- Born: Steve Krolikowski Scottsdale, Arizona, United States
- Genres: Rock, art rock, pop
- Occupations: Musician, singer-songwriter
- Instruments: Vocals, guitar, piano, keyboards, synthesizers,
- Years active: 2001–present
- Label: IAM Recordings
- Website: repeaterband.com

= Steve Krolikowski =

American singer-songwriter

Steve Krolikowski is an American musician who has provided lead vocals for three notable bands, The Main Frame, Repeater, and the supergroup Fear and the Nervous System.

==Career==

===The Main Frame===

The Main Frame was a dark wave band from Long Beach, California formed in 2001 by Steve Krolikowski (vocals and guitar), Rob Wallace (keyboard), Bill Dungs Roman (bass) and Vaughn Klemz (drums). Vaughn Klemz was replaced by Trip Waterhouse in 2003.

In 2002, the band recorded Skull EP, followed by a full-length album, Curse of Evolution (2003) and a second unreleased EP, Beat To Death EP (2004). The band dissolved in 2005. After the band's dissolution, two songs from their unreleased EP appeared on IFC's American Gun. Krolikowski and Wallace went on to form the band, Repeater.

===Repeater===

Repeater released their first demo in 2005, followed by Motionless Hour EP in 2007 and their full-length album, Iron Flowers in 2008. Both Motionless Hour and Iron Flowers were released through the band's own Document Records.

===Work with Ross Robinson (2010)===
In 2010, the band was discovered by renowned producer, Ross Robinson. Robinson produced the band's next EP called Patterns, as well as their second full-length album, We Walk From Safety. The band released Patterns EP as a joint-release through I AM Recordings and their newly created White Label Collective.

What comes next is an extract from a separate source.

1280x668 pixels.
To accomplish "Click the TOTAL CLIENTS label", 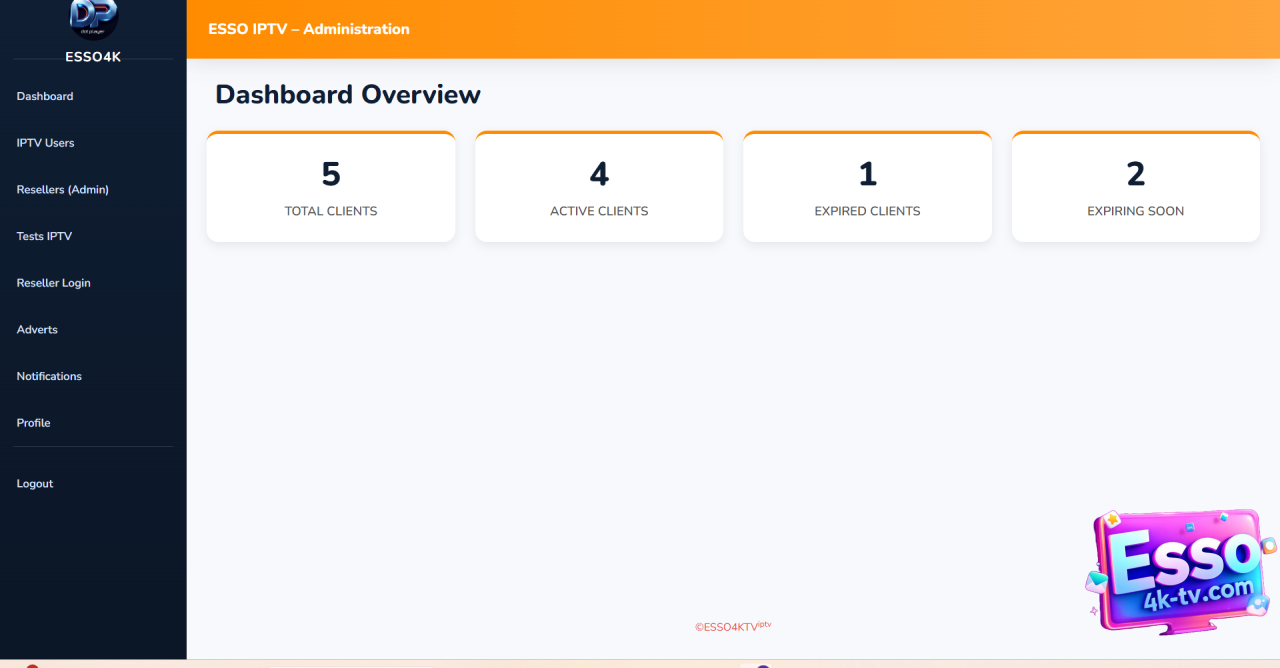I will (331, 211).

Almost 2 years after the actual recording, the full-length album, We Walk From Safety is set to be released August 2, 2011.

===Fear and the Nervous System===

Krolikowski, having met members of Korn during the band's recording sessions with Ross Robinson, was selected to provide vocals for James Shaffer's side project and supergroup, Fear and the Nervous System along with Leopold Ross (guitars, programming, production), Zac Baird (keyboard), Billy Gould (bass) and Brooks Wackerman (drums).

The album is set for a 2011 release. On June 29, 2011 the song "Choking Victim" was released for free download from the official Fear and the Nervous System website.

Picture grey

He provided vocals for the Slovenian alternative rock band called Picture grey.